Records for the exercise =
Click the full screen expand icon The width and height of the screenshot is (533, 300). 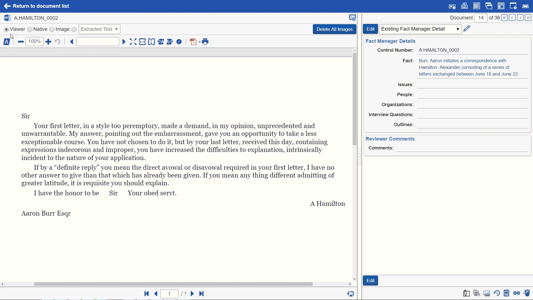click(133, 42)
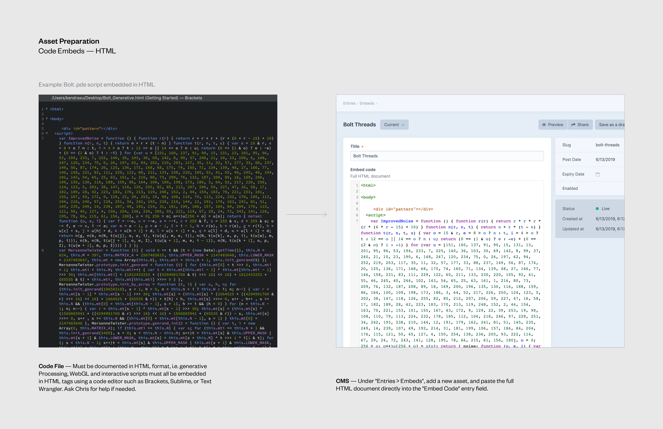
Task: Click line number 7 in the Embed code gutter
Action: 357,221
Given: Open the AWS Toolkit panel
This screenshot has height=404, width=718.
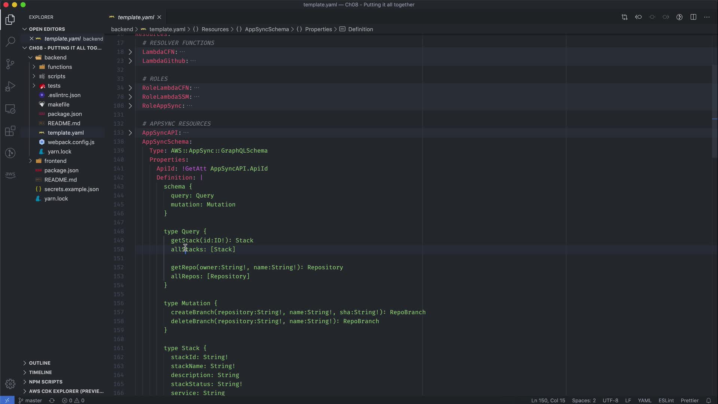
==
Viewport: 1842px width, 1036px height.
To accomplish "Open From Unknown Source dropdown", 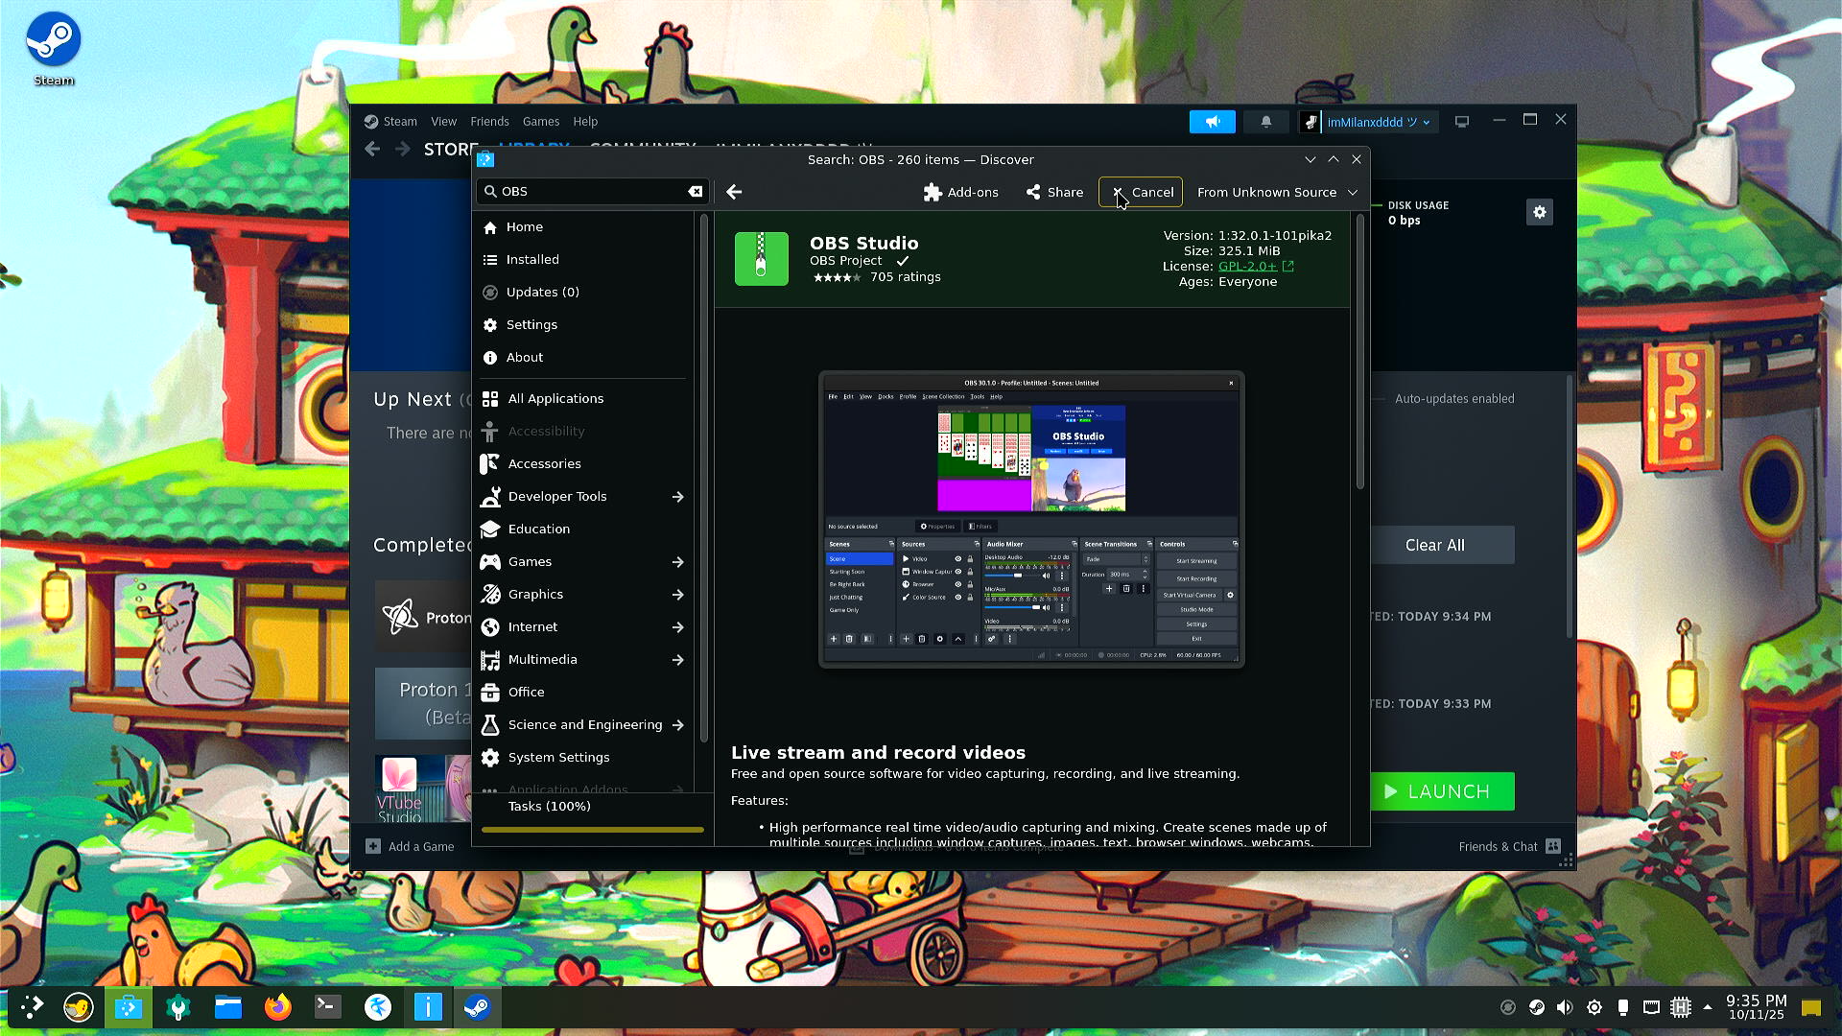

Exercise objective = The response should hold exactly the lines starting at the line with "Given: Open the AWS Toolkit panel" and ending at the line with "This screenshot has height=404, width=718.", and no other line of the material above.

Exercise response =
Given: Open the AWS Toolkit panel
This screenshot has height=404, width=718.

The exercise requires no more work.